The source code of the group’s toolset appears to be modified with every attack. There are several static features that vary between the instances: dynamic Windows API resolution and the obfuscation of procedure and library names, the form of self-deleting batch files, the list of domains leveraged for fake TLS communication, the format strings included in TCP backdoors, the use of commercial packers, etc. The variety is so huge that it suggests that the Lazarus group may be split into multiple, independent, code-sharing cells. Our research investigates this idea further by exploring the undocumented PE Rich Header metadata, which once again indicates that there are various development environments producing the malicious binaries.
There are also several binaries from the Lazarus toolset that have not been publicly reported. Our study of these samples adds some interesting findings to the Lazarus puzzle: the very first iteration of WannaCryptor from 2016, in-the-wild experimentation with the malicious Java downloaders targeting multiple platforms, the use of a custom malware packer, and the presence of strange artifacts like Chinese language or South Korean cultural references. This paper will present previously unpublished details about the cyber-sabotage attack against an online casino in Central America from late 2017, and we will reveal the modus operandi of the Lazarus cell that was behind that attack.
– Operation Troy and DarkSeoul
– Operation Blockbuster – the saga, the sequel and going mobile
– SWIFT attack in Bangladesh
– Polish and Mexican banks
– WannaCryptor outbreak
– Bitcoin-oriented attacks
– The Turkish Bankshot
Their attack vectors and Tooling
– Dynamic resolution of Windows APIs
– TCP backdoors
– Fake TLS protocol
– Self-deleting batch files
– PE Rich Header metadata
Considering the scale of the Lazarus operations, together with often severe impacts on their victims, even on a global scale, the group is clearly well organized.

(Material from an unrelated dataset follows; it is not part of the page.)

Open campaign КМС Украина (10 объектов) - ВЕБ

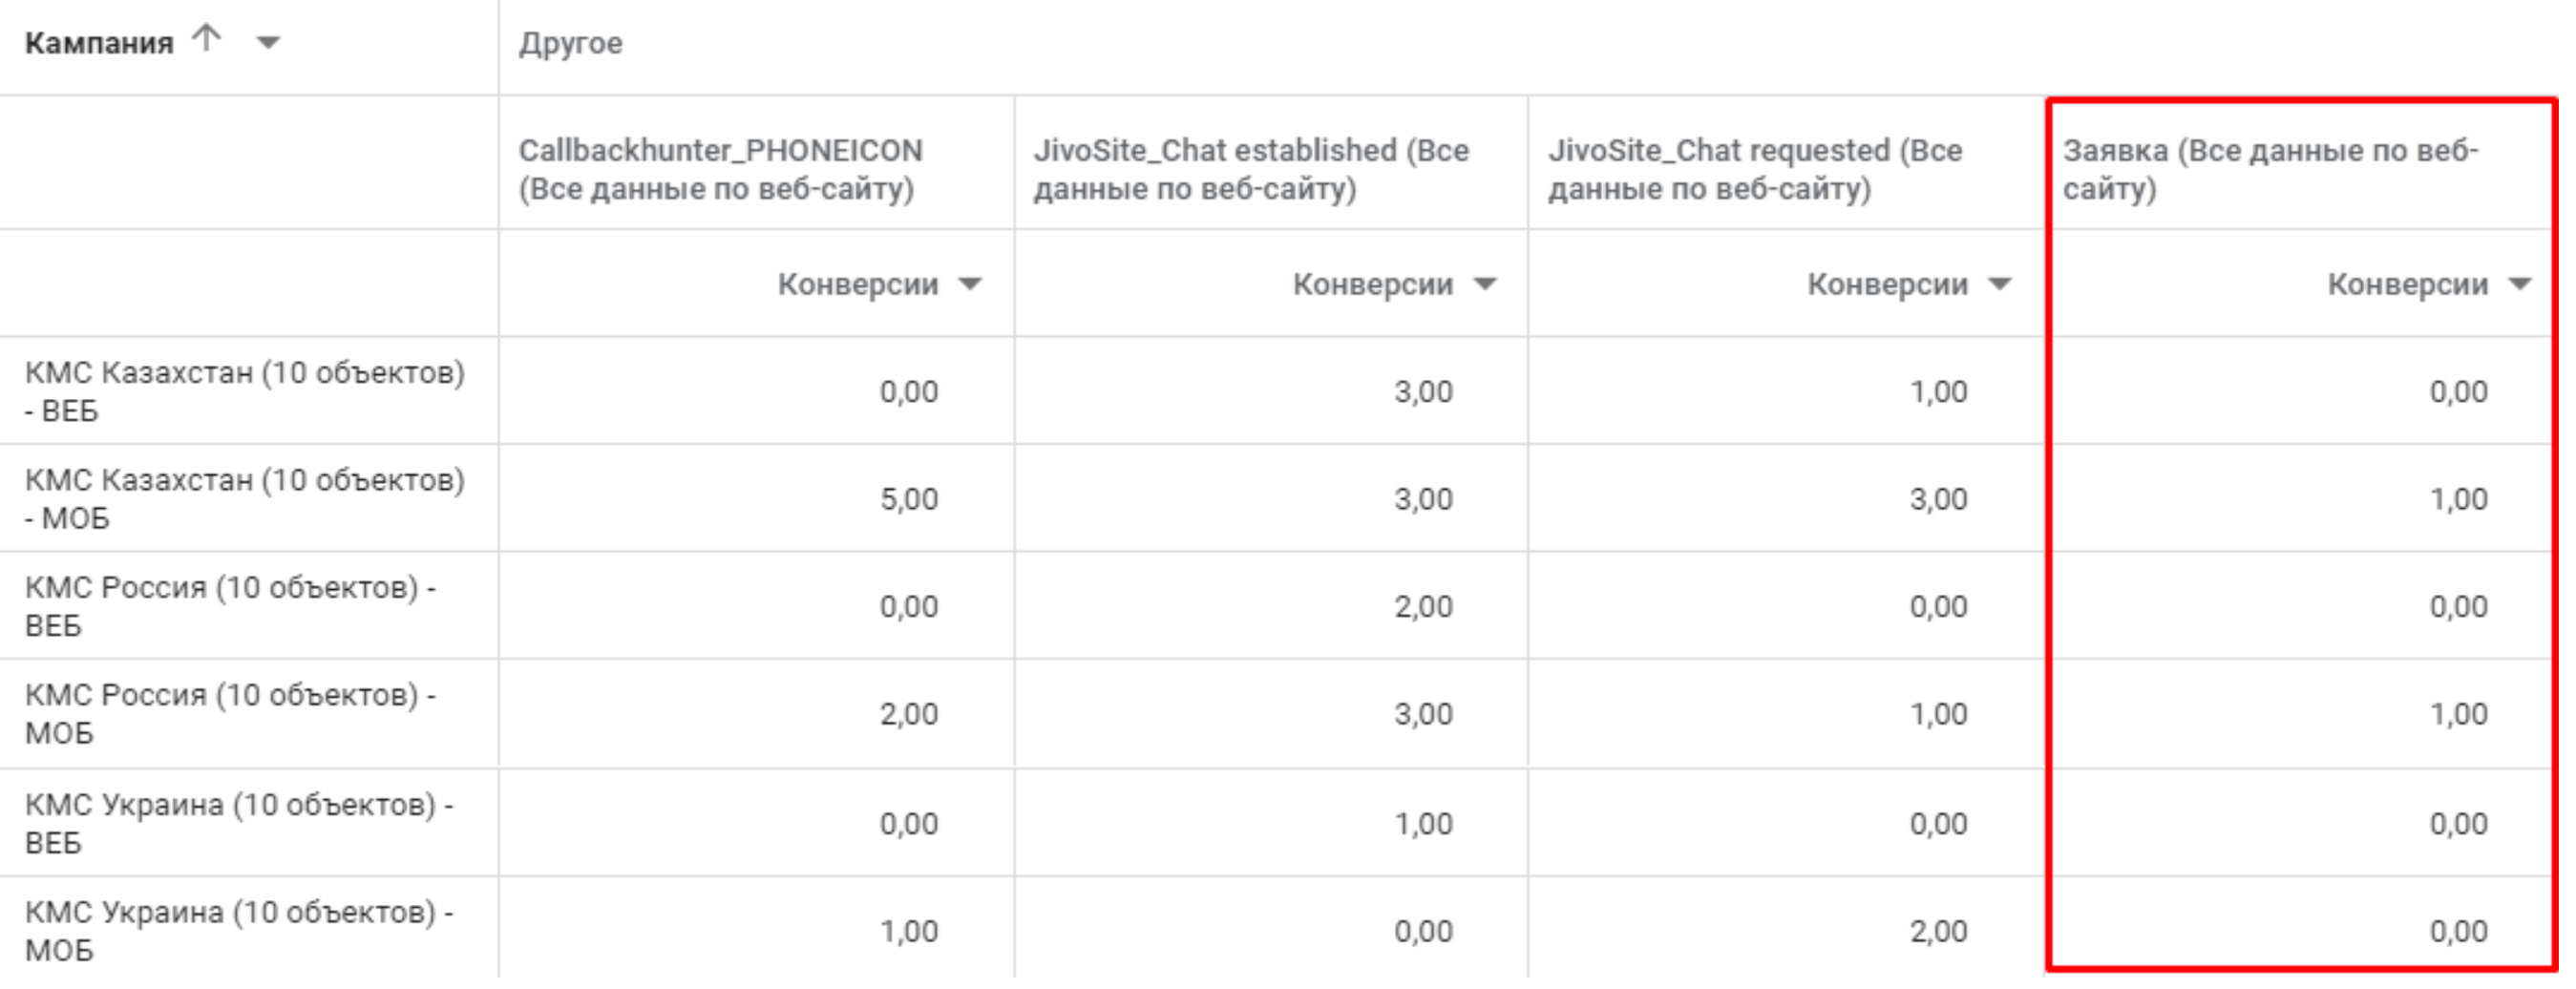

We see that the group continues to be a threat all around the globe, even more than a decade since its first recorded appearance. The group tends to achieve high outcome with minimum effort, and usually reuses already invented proofs of concepts and tools, only very rarely creating anything from scratch. The group doesn’t seem to have a single goal, and while sometimes they steal in order to obtain funds, the next time they strike may be cyber espionage with destructive malware.
The attribution was not straightforward in most of the cases discussed in this paper, and it often depends on fine details. The diversity of the tools involved and approaches taken is so wide that it is really hard to believe that they all come from a single environment. This, together with the results of the PE Rich Header analysis, leads us to believe that there are multiple code development units. These units may, or may not, be pulling in the same, one-way direction.